- [PROBLEM STATEMENT]:
How many of the lines below contain the word "Aplicaciones"? Case counts, and the reply should be the number alone.

- [EXERCISE INPUTS]:

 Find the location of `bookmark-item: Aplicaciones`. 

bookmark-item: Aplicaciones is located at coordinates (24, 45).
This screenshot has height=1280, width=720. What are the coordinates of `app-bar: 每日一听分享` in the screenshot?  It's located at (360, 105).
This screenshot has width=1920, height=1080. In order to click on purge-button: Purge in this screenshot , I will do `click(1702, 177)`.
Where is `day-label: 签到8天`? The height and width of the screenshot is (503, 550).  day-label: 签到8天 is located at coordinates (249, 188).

* * *

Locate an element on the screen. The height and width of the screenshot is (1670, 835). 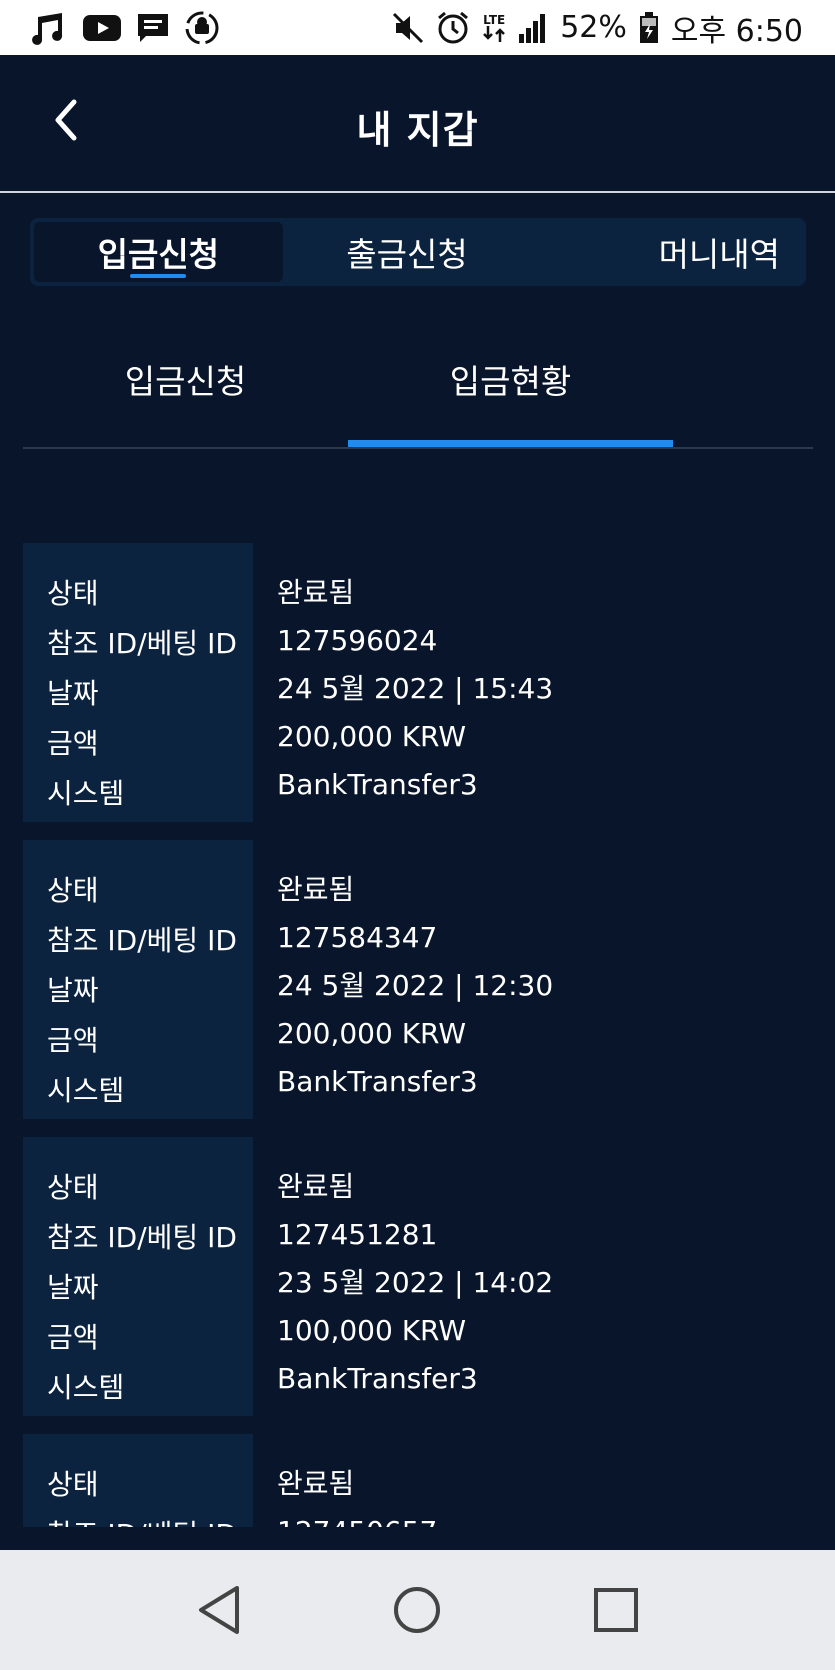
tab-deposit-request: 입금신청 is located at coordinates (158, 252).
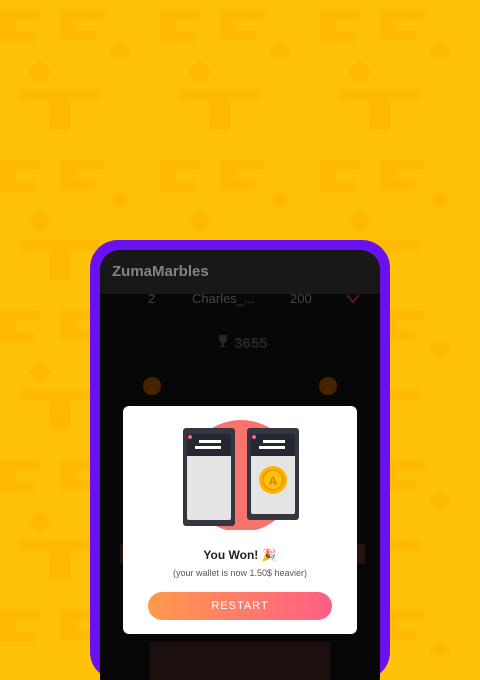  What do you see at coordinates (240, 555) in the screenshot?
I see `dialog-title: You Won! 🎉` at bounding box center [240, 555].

- [PROBLEM SOLUTION]:
2